The importance of IUPAC congresses and the interest they generate are indicated by the large number of papers delivered (366 at the 15th congress, 488 at the 17th, 501 at the 18th, 620 at the 20th, and 647 at the 23rd). The 20th congress (Moscow, 1965) was particularly impressive, with approximately 3,500 delegates from 38 countries; problems were discussed that previous congresses either had not considered at all or had examined inadequately. The program assigned sections for the discussion of surface phenomena and disperse systems; radiation, space, inorganic, and analytical chemistry; and the theoretical foundations of chemical engineering. There was also a symposium on low-temperature plasmas. Of the 620 papers delivered, more than 200 were authored by Soviet scientists. At the 26th congress (Tokyo, 1977) there were 3,250 participants from 54 countries. Four sections (physical, analytical, and organic chemistry and the chemistry of macromolecular compounds) were assigned, and symposia were held on problems associated with the environmental control of new sources of energy and raw materials, and the study of substances and processes used in the medical and food-processing industries and in agriculture.

In addition to the chemical congresses devoted to theoretical and applied chemistry organized by IUPAC, there are many major specialized chemical congresses and important conferences and symposia on various chemical topics. They are organized by IUPAC and by other international, regional, and national scientific unions, associations, and societies. Leading scientists from many countries, including the USSR and other socialist countries, participate in the work of such congresses, conferences, and symposia.

Regular chemical congresses are held on analytical chemistry, biophysics, biochemistry, pesticide chemistry, the protection of plants, clinical chemistry, chemotherapy, pharmacology, heterocyclic compounds, catalysis, surface-active agents, polarography, chemical engineering, industrial chemistry, industrial wastes, the corrosion of metals, cement chemistry, mineral fertilizers, and the uses of plastics in agriculture.

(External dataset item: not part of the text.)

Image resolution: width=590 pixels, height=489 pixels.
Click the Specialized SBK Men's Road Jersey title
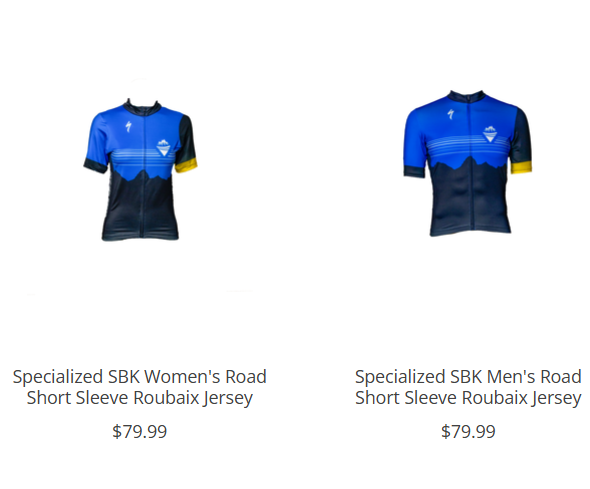pos(468,387)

International conferences are held periodically on physical chemistry, calorimetry and thermodynamics, chemical thermodynamics, photoconductivity, the application of physicochemical methods in chemical analysis, solvent extraction, nonaqueous solvents, thermal analysis, the chemistry of coordination compounds, the growth of crystals, solid compounds of transition elements, carbon, organometallic chemistry, physical organic chemistry, spectroscopy, mass spectrometry, electrophotography, ceramics, resins, plastics, and the chemistry of environmental pollution and human ecology.

International symposia are organized periodically on the following topics: analytical chemistry; microchemical methods of analysis; nuclear magnetic resonance; kinetics of gases; free radicals; the reactivity of solids; nonaqueous electrochemistry; plasma chemistry; radiation chemistry; chromatography; conformational analysis; the compounds of alkali metals, boron, phosphorus, and fluorine; natural compounds; organosilicon compounds; organic synthesis; synthetic methods for the series of alicyclic, unsaturated, and cyclic compounds; carbohydrate chemistry; medical chemistry; pharmaceutical chemistry; microbiological technology; macromolecular compounds; wood chemistry; desalination; the chemical aspects of air pollution; chemical control of the environment; and pesticide chemistry.

Important regional gatherings include European congresses on molecular spectroscopy and corrosion, conferences on the kinetics of elementary chemical reactions and on the use of computers in chemical engineering, as well as conferences devoted to spectroscopy (Australia), chemical engineering (USA), chemistry and physiology (Latin America), chemical engineering (Scandinavia), and wood chemistry (Canada). Numerous conferences are also held for scientists from the member countries of the Council for Mutual Economic Assistance (COMECON).